Artist styles that this model was explicitly trained to on include Roy Krenkel, Jean-Pierre Gibrat, Milo Manara, Willy Vendersteen, Francois Schuiten, Edgar P Jacobs, Herge, Jacques Tardi, and Moebius. […] This model contains a general activation keyword phrase to evoke a certain hybrid comic book style and composition. This phrase is “ligne claire” meaning “clear line” after the Franco-Belgian comic book [line-art] tradition.

* Possibly also worth a look, in complete SD checkpoint models, is the Protogen Infinity checkpoint model. Trained on comics, isometric art, science-fiction. As well as Protogen, ReV Animated (aka ReVAnimated) is a model name that pops up for use with the more comics-oriented LORAs.
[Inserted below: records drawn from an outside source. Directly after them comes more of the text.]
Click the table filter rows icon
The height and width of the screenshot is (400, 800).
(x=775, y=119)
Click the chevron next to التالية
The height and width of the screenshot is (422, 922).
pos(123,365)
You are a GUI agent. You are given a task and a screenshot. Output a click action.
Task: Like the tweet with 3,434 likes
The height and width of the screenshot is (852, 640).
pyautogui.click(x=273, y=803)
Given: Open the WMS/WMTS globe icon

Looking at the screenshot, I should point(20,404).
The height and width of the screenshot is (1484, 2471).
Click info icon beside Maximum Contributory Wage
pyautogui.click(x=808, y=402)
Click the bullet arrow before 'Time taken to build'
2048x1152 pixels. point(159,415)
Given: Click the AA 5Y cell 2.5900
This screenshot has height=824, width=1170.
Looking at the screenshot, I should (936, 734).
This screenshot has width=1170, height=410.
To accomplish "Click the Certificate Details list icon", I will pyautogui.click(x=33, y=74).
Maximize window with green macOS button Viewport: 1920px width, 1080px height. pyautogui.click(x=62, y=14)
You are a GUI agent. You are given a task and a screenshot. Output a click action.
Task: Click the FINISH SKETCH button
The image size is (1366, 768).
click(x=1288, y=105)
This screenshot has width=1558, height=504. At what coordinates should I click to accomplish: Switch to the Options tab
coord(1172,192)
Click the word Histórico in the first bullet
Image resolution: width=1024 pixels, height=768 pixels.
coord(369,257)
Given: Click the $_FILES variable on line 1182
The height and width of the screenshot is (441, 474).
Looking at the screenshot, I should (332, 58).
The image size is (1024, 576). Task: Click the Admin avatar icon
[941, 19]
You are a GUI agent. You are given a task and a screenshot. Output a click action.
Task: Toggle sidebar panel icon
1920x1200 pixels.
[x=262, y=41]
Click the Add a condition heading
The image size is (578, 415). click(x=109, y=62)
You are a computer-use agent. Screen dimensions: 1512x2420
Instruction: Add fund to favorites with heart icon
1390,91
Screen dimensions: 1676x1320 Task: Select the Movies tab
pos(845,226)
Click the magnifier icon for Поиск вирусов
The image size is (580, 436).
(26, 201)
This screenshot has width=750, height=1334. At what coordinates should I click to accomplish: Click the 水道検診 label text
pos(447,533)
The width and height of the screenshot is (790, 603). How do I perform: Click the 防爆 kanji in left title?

There are also SD 1.5 models trained on modern western superhero art, such as iCoMix.

* Metal Hurlant Comics – Moebius, Bilal, Druillet is a LORA trained on a range of the classic 1970s/80s French comics artists. Though it appears to work best with the more grungy Druillet style. An ‘alpha release’, and not likely to be updated to a 1.0 release.

Another Damn Art Model (ADAM) was partly trained on Moebius, along with other Heavy Metal and 1970s artists.

* There’s also a relatively refined attempt at Enki Billal – v3.0, a Bilal style which might combine well with one or two of the above. Update: And another attempt, Enki Bilal Style – v1.0.

Some people combine checkpoint models and LORAs and ’embeddings’. So for instance one might combine the big Centerflex model with the smaller Moebius Color Style LORA as an add-on.

I don’t see anything that can do the distinctive ‘dash shading’ of Moebius. Although I’m not sure an AI could do this, unless it could be trained to follow the shading on a depth-map from a 3D figure / scene…

Ok, that’s what I found. Now all I need is the 12Gb graphics card for the PC, to be able to try them out. 🙂

Recognition reviewed

At the SFRA, a new review of S.T. Joshi’s book The Recognition of H.P. Lovecraft

Joshi does not hesitate in calling out cynical personalities who profited from Lovecraft’s legacy only to trample on his reputation later. [But] controversy has had little effect on the sales of his fiction around the world. The Recognition of H.P. Lovecraft is ultimately a testament to the power of the stories, which have proved resistant to many different crises, and will certainly survive many more.